I was angry when I wasn’t valued at work, when I heard about yet another school shooting, when I found out that a friend’s husband had been abusive. When I looked around, I found a lot to inspire anger—a lot that just wasn’t right. Anger often felt like the only response.
There are plenty of things that I can’t do anything about— illness, natural disasters, the loss of a friend’s children far too early, acts of hate perpetrated around the world. I can’t fix these things, but I can be angry. In fact, I can’t help it.
Here’s what I’ve learned about anger: It can make you freeze. It can come upon you like a cloak and immobilize you. It can wrap you in an echo chamber where all you can do is exclaim about how horrible the thing is. Anger can make it hard to move. It is easy to get stuck in a cathartic yelling match with God, with yourself, with someone on the Internet. Unless you channel that anger somewhere, it can keep you spinning in circles.
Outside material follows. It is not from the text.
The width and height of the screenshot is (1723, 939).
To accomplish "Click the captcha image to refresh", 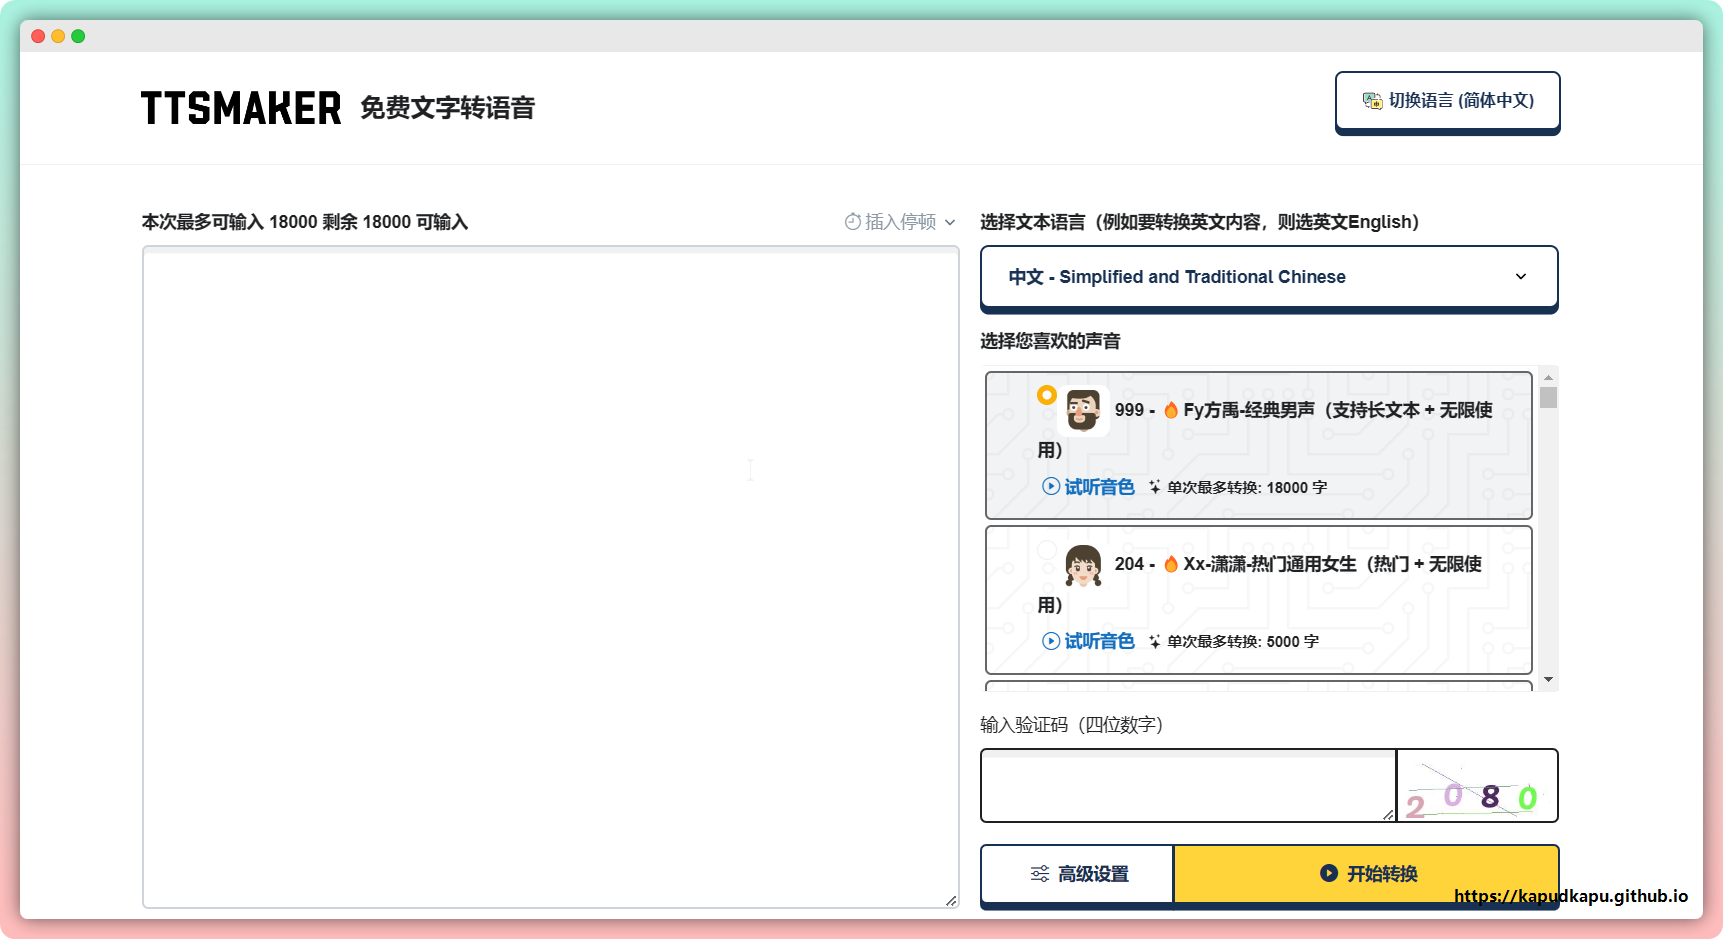I will coord(1476,786).
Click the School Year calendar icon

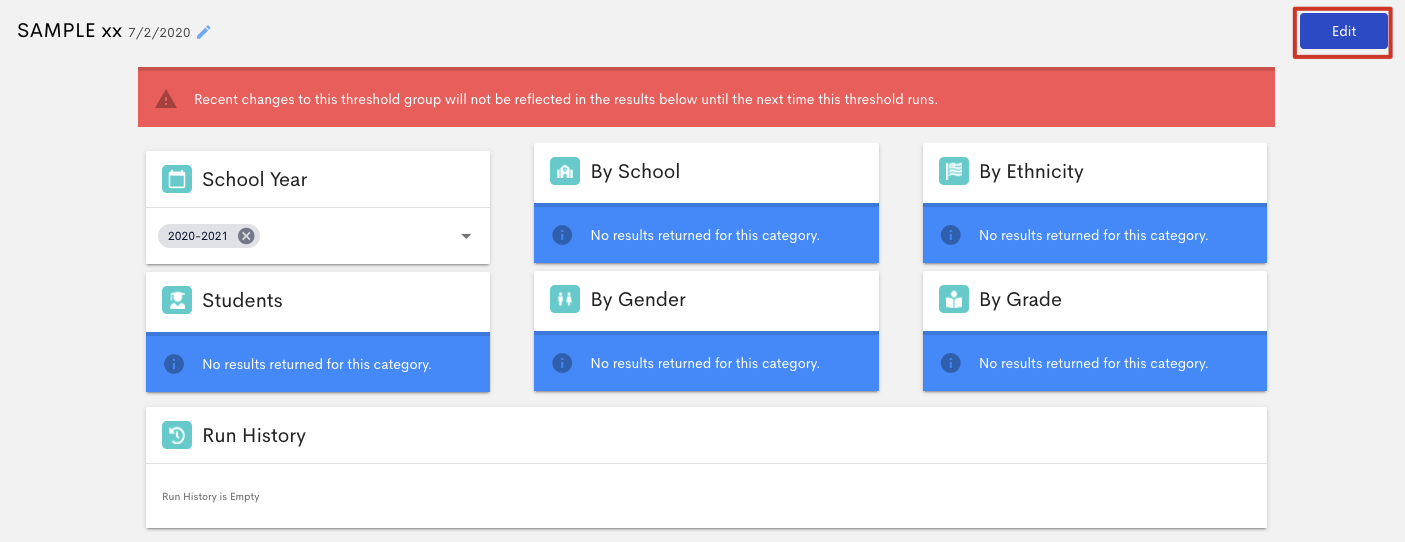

Years ago, my mother shared with me a quote by Augustine of Hippo: “Hope has two beautiful daughters: Their names are Anger and Courage. Anger at the way things are, and Courage to see that they do not remain as they are.” Perhaps Paul intended for us to realize this after reading his letter to the Ephesians. Let the anger come, but don’t let it keep you from moving toward wholeness. Let the anger come, so it can fuel your desire to help bring about change in the world. Pair it with courage.
You see, even though that verse is frequently translated as “be angry but do not sin,” this same verse is also translated as “be angry and do not sin.” What a difference a conjunction makes. The “but” made me nervous about where to draw the line between anger and sin. Yet the “and” makes me wonder if Paul is setting anger up as an imperative for a person of faith.
So what would it look like if we understood this verse to be a command—a call to action? What if God needs us to “be angry” in order to claim our faith heritage?
What if the next time we look around, we hold ourselves open to anger? When we see people who are falling through the cracks, the poor and ill in our communities, the ways that our power structures give preferential treatment to those who already have what they need, shouldn’t that make us angry?
While anger might not be sinful, fear is. Living in the world today, it’s awfully easy to be afraid. We talk and sing about God’s perfect love casting out fear, yet so many of us live steeped in fear. Fear does not pair well with courage. Fear makes us shrink, grow quiet and even roll into a little ball to avoid notice. Courage leads us to a place of movement, of growth, of bringing God’s kingdom to the world—however slow and small our process.